The Agri-Food and Biosciences Institute (AFBI) has been criticised for re-hiring former staff on an agency basis after they had taken voluntary redundancy from the organisation.

A report by the NI Audit Office states that 152 staff, equating to around 20% of the workforce, left AFBI under Voluntary Exit Scheme from 2015. Redundancy packages were based on each staff member’s salary and length of service and cost £4.8m overall.

The audit found that 11 individuals who left under the scheme later returned as temporary agency workers at an overall cost of over £270,000.

“The time between voluntary exit and re-engagement by AFBI varies from 28 months to one week. Individual earnings from these engagements vary between £3,363 and £68,436.”

“While some appointments were to posts requiring scientific skills, others were of a general nature which did not require any particular specialism,” the report reads.

AFBI is a non-departmental public body which carries out research and diagnostic work in the agriculture, food and marine sectors in NI.


Whilst re-enaging with former staff is not against the rules of the Voluntary Exit Scheme, the practice within the public sector has been criticised by the NI Assembly’s Public Accounts Committee in the past.

According to the report, AFBI told auditors that it had received funding for a number of new scientific projects which created staffing demands and gaps within in-house skills and subsequently required the use of agency workers.

The NI Audit Office said that AFBI acknowledges the criticism of re-hiring former staff and agrees tighter controls should have been established.

Governance issues

In his concluding remarks in the report, comptroller and auditor general Kieran Donnelly said that the audit “raises a significant issue of governance” within AFBI.

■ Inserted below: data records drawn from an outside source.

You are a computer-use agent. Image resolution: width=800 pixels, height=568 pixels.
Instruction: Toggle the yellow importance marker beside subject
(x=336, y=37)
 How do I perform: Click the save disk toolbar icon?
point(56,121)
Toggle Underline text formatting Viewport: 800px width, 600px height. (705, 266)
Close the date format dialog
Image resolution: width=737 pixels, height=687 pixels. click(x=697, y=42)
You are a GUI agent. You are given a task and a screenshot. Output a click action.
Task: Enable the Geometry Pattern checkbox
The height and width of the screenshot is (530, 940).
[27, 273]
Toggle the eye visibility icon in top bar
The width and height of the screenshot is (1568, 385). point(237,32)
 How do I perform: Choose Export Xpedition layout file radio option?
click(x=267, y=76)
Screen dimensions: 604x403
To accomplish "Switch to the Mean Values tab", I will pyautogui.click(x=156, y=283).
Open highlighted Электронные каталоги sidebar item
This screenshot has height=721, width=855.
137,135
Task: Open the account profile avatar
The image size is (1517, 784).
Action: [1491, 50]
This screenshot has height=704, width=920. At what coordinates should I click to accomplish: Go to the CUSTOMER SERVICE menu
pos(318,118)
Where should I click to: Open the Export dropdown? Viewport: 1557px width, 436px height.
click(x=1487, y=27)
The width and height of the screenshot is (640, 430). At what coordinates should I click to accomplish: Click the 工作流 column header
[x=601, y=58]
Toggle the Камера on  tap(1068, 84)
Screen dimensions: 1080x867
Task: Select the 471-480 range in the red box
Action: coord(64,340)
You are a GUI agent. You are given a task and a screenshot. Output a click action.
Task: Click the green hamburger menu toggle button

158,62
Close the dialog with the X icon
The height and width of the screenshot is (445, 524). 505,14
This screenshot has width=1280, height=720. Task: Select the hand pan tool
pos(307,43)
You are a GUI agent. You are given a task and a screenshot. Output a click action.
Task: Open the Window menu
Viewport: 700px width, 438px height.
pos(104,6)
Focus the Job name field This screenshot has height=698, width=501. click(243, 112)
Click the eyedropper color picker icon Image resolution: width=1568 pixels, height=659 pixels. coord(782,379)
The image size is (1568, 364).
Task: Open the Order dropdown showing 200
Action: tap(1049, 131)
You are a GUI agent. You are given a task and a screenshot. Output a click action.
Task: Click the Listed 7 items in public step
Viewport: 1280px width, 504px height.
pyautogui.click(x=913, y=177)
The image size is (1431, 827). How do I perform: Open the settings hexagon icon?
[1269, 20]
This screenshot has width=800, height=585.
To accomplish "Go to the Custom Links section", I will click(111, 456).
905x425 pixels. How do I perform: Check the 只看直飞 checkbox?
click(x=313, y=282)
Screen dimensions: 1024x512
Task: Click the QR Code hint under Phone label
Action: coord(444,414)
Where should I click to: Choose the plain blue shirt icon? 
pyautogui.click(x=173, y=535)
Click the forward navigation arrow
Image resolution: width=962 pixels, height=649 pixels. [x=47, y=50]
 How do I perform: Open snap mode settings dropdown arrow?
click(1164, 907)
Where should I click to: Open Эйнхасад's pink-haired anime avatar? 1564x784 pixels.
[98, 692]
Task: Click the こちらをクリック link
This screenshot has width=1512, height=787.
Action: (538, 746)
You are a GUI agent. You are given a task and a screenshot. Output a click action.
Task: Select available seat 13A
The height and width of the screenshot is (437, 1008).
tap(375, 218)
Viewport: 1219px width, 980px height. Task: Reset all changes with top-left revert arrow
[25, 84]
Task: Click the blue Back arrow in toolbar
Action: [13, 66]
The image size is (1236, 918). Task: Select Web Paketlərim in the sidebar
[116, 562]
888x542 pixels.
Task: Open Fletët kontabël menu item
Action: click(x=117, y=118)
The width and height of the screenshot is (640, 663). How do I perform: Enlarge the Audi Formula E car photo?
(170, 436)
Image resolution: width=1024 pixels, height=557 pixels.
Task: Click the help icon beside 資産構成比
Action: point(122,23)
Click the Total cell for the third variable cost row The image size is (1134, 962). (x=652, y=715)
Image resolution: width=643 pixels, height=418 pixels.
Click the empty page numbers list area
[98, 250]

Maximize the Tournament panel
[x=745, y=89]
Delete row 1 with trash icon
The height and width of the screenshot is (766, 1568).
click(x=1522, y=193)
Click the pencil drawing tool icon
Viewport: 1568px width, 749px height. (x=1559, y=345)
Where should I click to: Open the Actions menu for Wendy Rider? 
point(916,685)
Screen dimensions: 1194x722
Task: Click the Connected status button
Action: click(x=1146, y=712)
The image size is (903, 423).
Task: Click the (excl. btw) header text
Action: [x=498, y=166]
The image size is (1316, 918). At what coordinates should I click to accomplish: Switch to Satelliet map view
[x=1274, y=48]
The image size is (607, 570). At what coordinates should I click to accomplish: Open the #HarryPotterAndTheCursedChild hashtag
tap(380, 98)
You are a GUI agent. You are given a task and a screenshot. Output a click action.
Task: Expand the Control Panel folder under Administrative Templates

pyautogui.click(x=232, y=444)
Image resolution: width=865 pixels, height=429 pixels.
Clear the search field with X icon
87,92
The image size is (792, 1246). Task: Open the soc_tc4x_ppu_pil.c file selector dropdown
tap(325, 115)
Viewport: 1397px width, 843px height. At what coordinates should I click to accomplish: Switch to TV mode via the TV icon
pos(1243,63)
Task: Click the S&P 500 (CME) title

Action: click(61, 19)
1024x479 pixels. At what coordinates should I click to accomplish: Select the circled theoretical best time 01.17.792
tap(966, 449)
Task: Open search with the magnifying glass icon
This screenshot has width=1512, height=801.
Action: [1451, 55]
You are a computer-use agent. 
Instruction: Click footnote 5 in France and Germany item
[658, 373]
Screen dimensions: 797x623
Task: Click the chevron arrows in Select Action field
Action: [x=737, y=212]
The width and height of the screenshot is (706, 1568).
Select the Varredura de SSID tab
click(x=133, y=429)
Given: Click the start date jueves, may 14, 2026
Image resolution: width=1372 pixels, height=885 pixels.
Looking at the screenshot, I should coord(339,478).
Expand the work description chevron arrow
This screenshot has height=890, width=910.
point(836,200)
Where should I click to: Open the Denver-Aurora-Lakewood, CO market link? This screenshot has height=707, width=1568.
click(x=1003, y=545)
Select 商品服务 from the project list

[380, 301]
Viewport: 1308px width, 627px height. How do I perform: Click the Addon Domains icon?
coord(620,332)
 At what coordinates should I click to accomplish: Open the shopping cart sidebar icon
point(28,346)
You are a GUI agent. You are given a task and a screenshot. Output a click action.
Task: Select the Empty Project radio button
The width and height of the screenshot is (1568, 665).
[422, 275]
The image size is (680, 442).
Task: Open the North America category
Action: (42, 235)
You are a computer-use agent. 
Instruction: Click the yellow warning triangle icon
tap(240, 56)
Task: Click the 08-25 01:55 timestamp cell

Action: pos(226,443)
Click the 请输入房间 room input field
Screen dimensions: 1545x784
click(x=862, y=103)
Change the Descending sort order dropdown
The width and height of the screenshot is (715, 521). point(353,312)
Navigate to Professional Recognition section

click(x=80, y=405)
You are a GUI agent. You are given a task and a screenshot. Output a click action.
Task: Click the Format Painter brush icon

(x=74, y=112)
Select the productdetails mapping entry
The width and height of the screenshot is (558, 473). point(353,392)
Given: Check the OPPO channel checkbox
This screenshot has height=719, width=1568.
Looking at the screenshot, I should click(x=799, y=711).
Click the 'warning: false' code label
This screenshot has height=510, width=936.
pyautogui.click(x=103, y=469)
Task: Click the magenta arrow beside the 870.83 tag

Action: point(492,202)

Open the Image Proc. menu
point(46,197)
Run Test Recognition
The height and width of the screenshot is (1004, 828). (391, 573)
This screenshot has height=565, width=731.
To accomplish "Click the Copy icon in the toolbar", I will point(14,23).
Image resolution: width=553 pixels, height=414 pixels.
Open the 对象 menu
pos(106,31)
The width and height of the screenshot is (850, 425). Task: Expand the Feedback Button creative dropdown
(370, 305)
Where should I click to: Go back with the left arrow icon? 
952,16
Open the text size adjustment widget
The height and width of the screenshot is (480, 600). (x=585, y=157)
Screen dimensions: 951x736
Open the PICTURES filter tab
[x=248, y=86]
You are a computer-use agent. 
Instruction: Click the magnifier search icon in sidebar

“Re-hiring former staff in these circumstances, in some cases only shortly after their departure under the VES, is not good practice and presents a very poor picture of AFBI’s ethics and employment practices,” Donnelly said.

It is the second time in six months that AFBI has been criticised by the NI Audit Office. In November 2018, a separate investigation found that AFBI issued invoices without most of the expenditure having been incurred, in order to facilitate the drawdown of government money.